(Saved data entries)
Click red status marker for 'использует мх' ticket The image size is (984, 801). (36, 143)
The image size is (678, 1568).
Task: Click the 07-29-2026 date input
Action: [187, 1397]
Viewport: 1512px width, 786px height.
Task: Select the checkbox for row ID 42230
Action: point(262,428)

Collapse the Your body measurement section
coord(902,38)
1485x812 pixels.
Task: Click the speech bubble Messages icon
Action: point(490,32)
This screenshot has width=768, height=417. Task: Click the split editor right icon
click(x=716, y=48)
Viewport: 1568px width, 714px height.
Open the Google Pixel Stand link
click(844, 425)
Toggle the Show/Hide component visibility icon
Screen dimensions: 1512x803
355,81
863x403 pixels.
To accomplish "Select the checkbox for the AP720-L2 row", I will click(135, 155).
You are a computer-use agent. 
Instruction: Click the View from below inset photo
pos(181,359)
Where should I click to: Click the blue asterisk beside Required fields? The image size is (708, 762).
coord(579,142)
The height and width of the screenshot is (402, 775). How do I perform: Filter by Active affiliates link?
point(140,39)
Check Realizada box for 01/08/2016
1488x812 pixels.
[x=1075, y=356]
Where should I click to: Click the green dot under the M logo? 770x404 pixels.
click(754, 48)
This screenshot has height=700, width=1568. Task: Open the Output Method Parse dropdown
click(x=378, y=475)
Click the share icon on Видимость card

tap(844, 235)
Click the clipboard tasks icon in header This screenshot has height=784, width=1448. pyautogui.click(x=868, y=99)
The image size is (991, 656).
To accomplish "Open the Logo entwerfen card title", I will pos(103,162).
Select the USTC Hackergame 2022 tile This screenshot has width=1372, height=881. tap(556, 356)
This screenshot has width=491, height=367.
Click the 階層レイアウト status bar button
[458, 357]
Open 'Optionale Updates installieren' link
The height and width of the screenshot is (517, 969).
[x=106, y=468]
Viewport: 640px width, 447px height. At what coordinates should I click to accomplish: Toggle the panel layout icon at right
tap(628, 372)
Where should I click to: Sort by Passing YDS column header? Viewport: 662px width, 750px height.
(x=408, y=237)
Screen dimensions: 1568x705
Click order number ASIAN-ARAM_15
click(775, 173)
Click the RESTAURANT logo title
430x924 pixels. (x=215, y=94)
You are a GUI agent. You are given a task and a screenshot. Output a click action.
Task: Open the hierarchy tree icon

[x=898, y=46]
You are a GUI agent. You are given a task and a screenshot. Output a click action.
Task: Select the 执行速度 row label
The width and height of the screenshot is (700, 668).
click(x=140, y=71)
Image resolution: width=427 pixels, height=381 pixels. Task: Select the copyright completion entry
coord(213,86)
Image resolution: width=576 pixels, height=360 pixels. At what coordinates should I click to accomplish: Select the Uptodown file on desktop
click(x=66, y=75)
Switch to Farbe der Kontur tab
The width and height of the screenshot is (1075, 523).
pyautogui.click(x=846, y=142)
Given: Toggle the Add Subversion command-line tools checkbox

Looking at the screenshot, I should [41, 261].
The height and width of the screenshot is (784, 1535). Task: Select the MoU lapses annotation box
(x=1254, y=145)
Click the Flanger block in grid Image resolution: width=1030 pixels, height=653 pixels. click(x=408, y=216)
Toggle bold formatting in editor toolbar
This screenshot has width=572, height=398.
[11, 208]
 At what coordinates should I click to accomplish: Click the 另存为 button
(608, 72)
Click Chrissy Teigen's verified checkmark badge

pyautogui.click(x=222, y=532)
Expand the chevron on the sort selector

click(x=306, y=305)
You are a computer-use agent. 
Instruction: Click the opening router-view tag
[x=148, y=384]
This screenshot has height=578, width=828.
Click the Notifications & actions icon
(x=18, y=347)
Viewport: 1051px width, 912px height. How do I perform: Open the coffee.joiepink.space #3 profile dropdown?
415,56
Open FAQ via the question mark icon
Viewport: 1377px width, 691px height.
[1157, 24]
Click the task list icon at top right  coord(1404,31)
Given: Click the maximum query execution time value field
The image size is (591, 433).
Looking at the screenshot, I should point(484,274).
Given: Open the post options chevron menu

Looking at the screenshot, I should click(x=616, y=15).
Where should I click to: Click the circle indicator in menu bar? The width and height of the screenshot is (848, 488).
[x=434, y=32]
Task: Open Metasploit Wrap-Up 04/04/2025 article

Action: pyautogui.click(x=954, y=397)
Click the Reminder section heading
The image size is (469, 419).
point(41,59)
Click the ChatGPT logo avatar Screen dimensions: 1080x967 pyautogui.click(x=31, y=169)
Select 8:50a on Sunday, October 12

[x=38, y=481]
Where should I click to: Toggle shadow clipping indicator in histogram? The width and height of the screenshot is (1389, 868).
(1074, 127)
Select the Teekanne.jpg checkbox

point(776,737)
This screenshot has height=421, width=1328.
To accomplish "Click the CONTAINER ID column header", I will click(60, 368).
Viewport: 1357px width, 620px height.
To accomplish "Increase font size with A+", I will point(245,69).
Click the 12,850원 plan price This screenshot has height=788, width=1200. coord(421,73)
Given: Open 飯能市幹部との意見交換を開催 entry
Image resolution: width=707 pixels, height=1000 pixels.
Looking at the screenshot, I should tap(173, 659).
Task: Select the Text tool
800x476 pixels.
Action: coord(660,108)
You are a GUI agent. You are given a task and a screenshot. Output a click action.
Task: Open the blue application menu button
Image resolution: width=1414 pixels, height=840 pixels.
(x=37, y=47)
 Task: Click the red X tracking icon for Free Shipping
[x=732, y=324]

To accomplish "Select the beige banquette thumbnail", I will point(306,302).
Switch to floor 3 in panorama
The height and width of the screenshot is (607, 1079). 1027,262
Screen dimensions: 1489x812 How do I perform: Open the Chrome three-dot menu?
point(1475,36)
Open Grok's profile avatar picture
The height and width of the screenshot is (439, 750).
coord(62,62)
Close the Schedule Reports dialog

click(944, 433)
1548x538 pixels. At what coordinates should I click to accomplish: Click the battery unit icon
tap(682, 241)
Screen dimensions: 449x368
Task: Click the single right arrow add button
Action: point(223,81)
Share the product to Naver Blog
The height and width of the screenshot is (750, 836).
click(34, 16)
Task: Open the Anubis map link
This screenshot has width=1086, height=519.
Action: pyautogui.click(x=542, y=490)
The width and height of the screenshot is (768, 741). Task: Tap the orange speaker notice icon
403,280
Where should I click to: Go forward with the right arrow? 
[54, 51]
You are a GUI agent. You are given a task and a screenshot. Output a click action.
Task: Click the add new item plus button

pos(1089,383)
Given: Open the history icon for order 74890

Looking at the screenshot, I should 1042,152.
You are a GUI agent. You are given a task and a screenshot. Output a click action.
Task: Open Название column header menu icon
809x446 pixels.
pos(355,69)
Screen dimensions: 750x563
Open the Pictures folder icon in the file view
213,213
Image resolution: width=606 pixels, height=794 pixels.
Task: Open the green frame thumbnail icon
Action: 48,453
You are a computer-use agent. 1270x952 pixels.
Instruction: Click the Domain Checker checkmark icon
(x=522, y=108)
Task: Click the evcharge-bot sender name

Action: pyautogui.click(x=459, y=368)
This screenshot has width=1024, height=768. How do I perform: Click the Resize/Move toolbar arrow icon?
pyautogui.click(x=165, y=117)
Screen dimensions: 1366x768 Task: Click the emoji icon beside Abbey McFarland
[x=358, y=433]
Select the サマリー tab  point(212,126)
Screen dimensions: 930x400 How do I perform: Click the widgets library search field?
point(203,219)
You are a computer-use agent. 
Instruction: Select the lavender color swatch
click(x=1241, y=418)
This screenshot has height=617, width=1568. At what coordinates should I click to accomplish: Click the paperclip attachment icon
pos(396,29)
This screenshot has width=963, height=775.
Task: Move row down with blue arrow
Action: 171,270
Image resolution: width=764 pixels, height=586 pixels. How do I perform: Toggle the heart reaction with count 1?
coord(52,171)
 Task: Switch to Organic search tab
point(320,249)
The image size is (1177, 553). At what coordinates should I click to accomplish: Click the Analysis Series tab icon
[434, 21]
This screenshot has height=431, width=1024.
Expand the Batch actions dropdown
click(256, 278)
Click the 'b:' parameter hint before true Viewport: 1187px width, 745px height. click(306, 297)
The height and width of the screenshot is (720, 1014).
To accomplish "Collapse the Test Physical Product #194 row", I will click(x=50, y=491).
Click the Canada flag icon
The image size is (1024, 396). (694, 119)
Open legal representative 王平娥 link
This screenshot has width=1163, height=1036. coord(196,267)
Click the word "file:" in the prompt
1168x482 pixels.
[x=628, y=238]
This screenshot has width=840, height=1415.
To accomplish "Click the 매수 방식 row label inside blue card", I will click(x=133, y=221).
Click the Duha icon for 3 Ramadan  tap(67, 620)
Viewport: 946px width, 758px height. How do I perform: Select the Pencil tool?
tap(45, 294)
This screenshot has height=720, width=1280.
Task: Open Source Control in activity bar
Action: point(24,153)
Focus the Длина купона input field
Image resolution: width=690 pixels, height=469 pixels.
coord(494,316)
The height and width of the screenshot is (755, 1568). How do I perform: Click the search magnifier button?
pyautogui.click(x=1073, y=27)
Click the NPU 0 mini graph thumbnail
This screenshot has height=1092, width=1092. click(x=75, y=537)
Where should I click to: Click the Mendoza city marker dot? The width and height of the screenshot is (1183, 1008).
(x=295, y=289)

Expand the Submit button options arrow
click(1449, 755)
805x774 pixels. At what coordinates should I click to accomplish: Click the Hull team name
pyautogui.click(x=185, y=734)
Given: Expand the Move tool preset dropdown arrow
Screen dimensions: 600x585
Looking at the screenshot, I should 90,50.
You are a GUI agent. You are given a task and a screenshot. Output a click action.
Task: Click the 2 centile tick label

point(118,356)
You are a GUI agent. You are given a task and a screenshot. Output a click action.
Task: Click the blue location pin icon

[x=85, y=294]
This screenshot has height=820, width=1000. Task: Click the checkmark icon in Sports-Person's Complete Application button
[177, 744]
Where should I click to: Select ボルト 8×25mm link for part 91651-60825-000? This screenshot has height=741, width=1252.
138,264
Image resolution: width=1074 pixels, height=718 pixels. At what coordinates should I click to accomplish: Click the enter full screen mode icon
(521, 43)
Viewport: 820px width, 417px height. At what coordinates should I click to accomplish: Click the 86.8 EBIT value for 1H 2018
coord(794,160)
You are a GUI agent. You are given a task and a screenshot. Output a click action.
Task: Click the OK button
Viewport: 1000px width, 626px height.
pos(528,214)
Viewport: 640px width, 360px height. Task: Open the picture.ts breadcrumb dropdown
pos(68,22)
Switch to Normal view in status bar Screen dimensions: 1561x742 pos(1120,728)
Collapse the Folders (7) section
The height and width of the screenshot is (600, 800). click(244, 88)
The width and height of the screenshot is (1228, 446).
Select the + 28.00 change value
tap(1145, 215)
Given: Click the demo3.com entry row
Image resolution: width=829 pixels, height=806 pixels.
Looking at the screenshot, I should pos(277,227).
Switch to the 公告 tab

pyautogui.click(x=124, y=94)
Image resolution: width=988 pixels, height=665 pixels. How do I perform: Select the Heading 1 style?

TRY IT ->
Your answer should consist of the lines above that hold the word "will", copied exactly.

SOLUTION TO THE EXERCISE ->
To accomplish "Select the checkbox for the AP720-L2 row", I will click(135, 155).
To accomplish "Open the Logo entwerfen card title", I will pos(103,162).
To accomplish "Click the CONTAINER ID column header", I will click(60, 368).
To accomplish "Increase font size with A+", I will point(245,69).
To accomplish "Select the beige banquette thumbnail", I will point(306,302).
To accomplish "Collapse the Test Physical Product #194 row", I will click(x=50, y=491).
To accomplish "Click the 매수 방식 row label inside blue card", I will click(x=133, y=221).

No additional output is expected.